→ **TEXT PASSAGE**
--------------------------------
Analysis of fire suppression and increasing environmental variability on wildfire intensity

Wildfires are burning at scales and intensities not seen in generations with potentially devastating impacts on watersheds, ecosystems, and human communities. Investigators plan to analyze 400-years of tree-ring fire records and 1,000-years of heat sensitive archeological artifacts to determine if fires today are burning hotter than they have historically.

After more than a century of fire suppression, forests are full of undergrowth, dead fuel, and overly dense stands of trees. Warmer temperatures and severe drought make these forests explosively combustible. It is difficult to disentangle the relative contributions of environmental change and of fire suppression to wildfires because of these confounding factors.

Comparing recent fires under cool weather conditions versus those that only burned in pre-fire suppression fuels will enable these scientists to separate the influences of environmental change from those of fire suppression. This project trains Native American students and enables land managers to better allocate resources to activities that mitigate wildfires.

As a result of a century of fire suppression, many forests have accumulated fuels in the form of leaf litter, dead and down branches and trees, and an increasing density of young trees and shrubs. Hotter temperatures and pervasive droughts make these accumulated fuels more combustible and are driving extreme fire behavior including fire tornados. Increasingly large "megafires" have impacted water supplies, ecosystems, and destroyed thousands of homes.

It is difficult to parse the relative contributions of environmental change and fire suppression in these contexts because they are operating simultaneously. However, knowing the relative importance of each would aid land managers and policy makers to allocate resources to mitigate the situation. In this project researchers use an innovative integration of heat sensitive archaeological proxies in artifact dating and charcoal analysis, and tree-ring science to determine if fuels accumulated from a century of fire suppression alone are enough to drive increases in fire intensity that are unprecedented in last 500-1,000-years.

They investigate sites that burned frequently prior to fire suppression to establish a baseline for historical conditions (pre-suppression sites) and sites that burned in cool-season conditions after a century of fire suppression (post-suppression sites). By focusing on cool-season post-suppression fires, the impact of environmental change can be reduced by isolating the impacts of fire suppression and fuels on the temperature and duration of fire events.

The results of this study contribute to land-use and fire planning by allowing policymakers to better weigh the opportunity costs of intensive forest thinning and prescribed burning versus. environmental mitigation and home protection.

This award reflects NSF's statutory mission and has been deemed worthy of support through evaluation using the Foundation's intellectual merit and broader impacts review criteria.
--------------------------------
→ **PROBLEM REQUIREMENTS**
In the wildfire research text, how many years of tree-ring fire records do the investigators plan to analyze? The lines that come next are from a separate source.

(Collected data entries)
--------------------------------
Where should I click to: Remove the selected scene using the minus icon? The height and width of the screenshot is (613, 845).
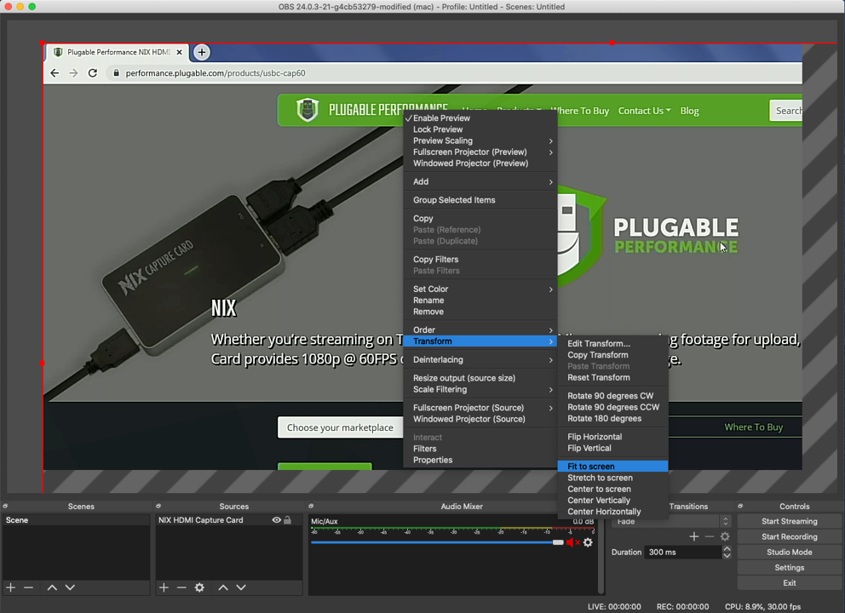pyautogui.click(x=28, y=587)
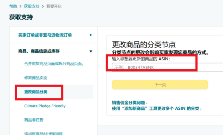Click 我要开店 in the breadcrumb

coord(54,6)
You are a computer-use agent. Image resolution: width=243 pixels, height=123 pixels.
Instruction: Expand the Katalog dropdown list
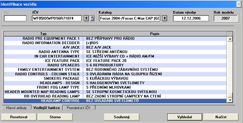pos(165,18)
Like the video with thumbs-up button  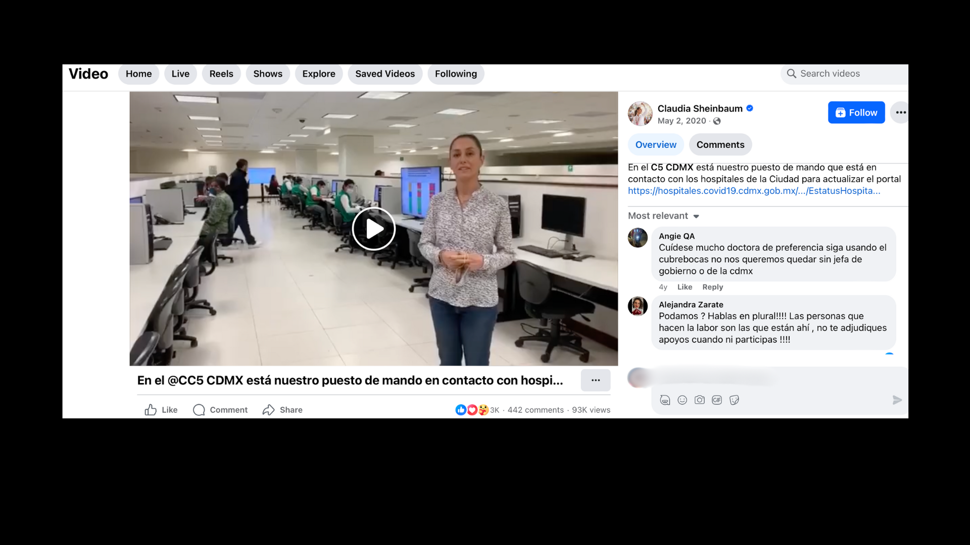pos(161,410)
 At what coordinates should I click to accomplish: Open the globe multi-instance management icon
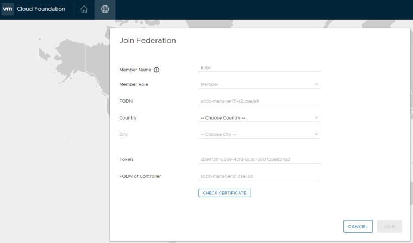105,9
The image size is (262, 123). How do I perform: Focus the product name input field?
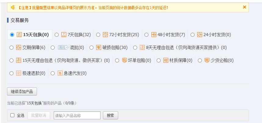(77, 115)
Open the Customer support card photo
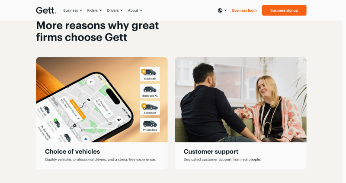 pos(240,100)
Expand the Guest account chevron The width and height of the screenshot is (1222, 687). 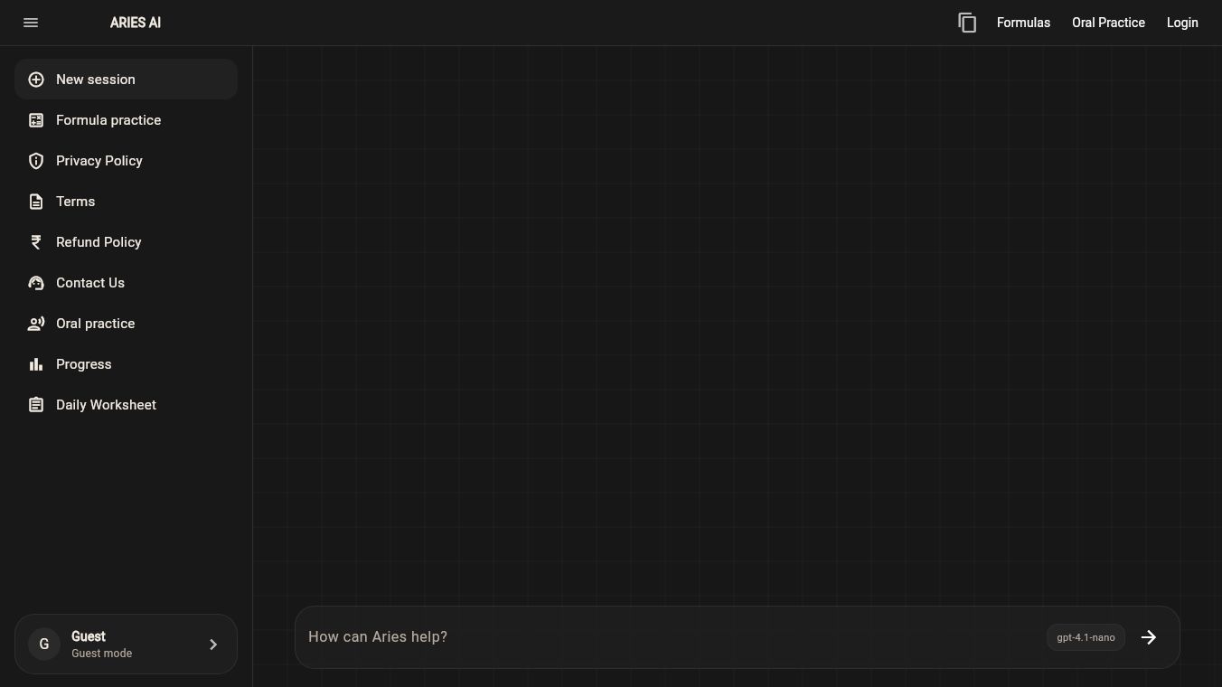(x=213, y=645)
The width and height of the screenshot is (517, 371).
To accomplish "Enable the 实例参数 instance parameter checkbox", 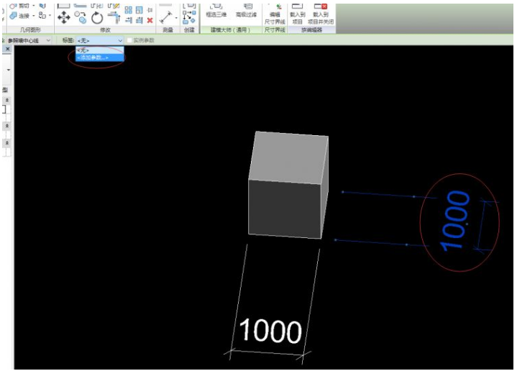I will (x=129, y=40).
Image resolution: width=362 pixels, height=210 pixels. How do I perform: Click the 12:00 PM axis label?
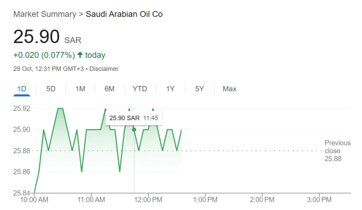[x=148, y=199]
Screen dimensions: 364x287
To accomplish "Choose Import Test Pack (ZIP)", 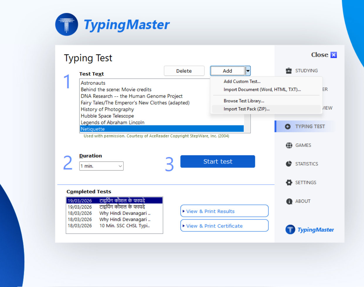I will coord(246,109).
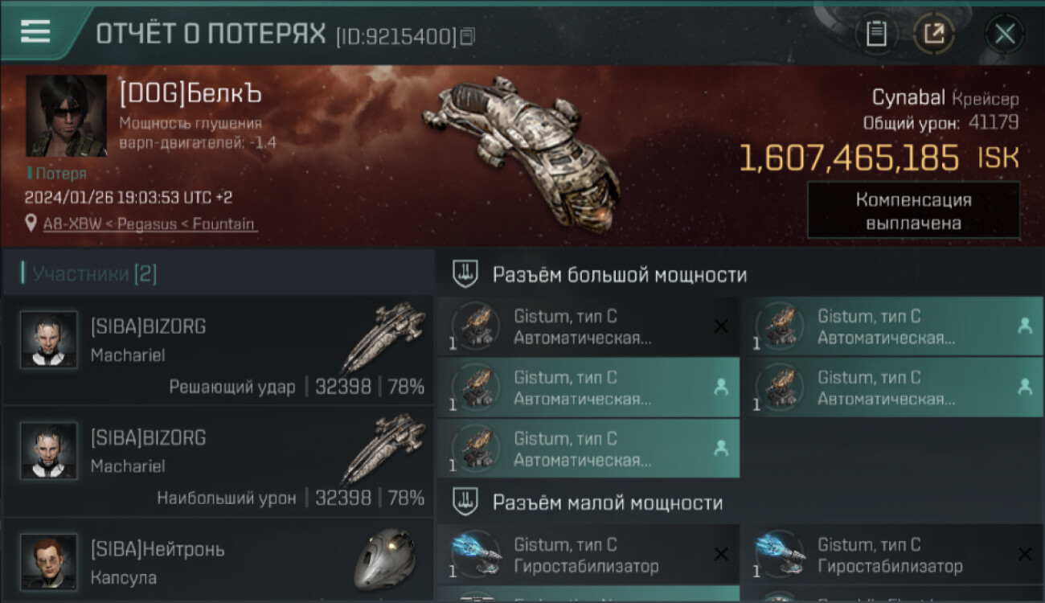1045x603 pixels.
Task: Click the Компенсация выплачена button
Action: (913, 211)
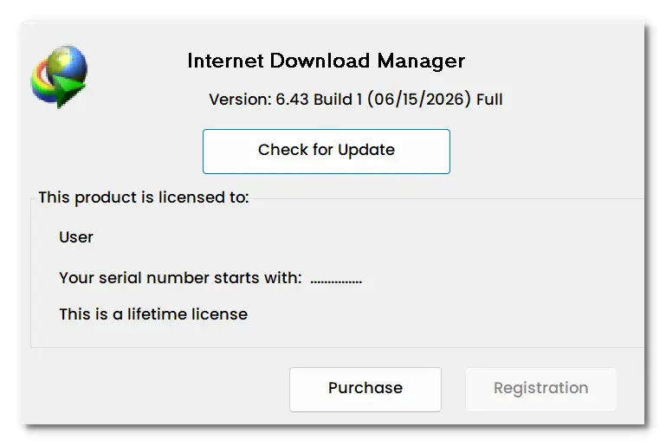Click the word Full after the date
The image size is (666, 446).
coord(489,100)
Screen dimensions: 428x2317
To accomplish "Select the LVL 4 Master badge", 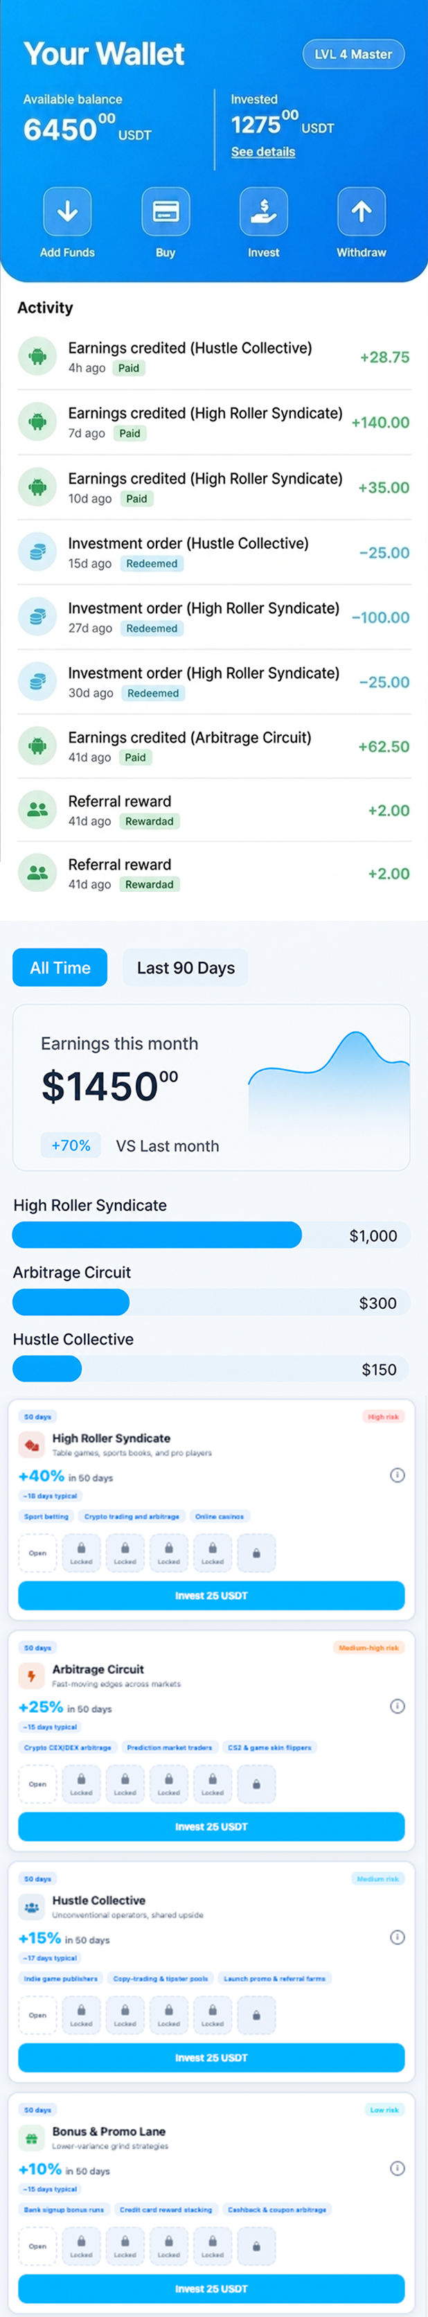I will coord(353,54).
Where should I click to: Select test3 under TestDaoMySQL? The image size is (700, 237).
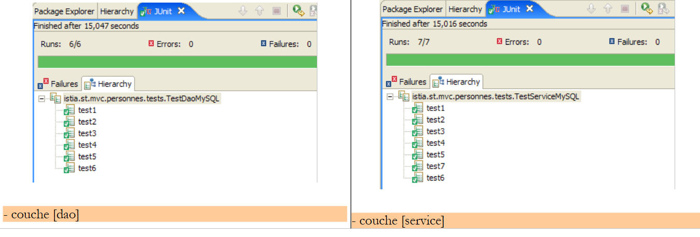coord(87,133)
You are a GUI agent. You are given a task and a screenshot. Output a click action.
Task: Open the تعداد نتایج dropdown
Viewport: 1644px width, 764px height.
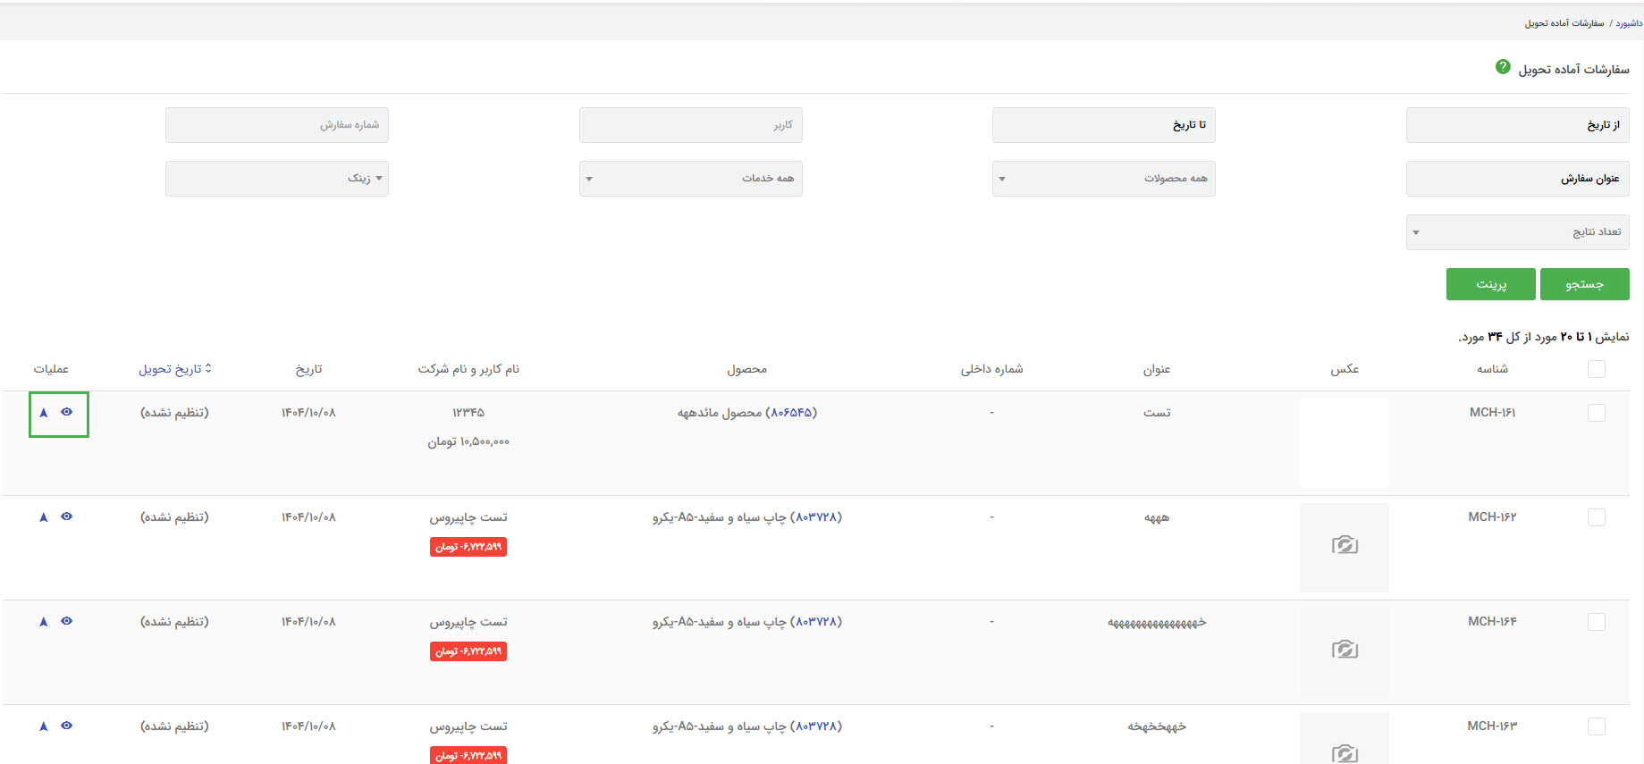click(x=1517, y=232)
--------------------------------
→ **WRITTEN REPLY**
400 years.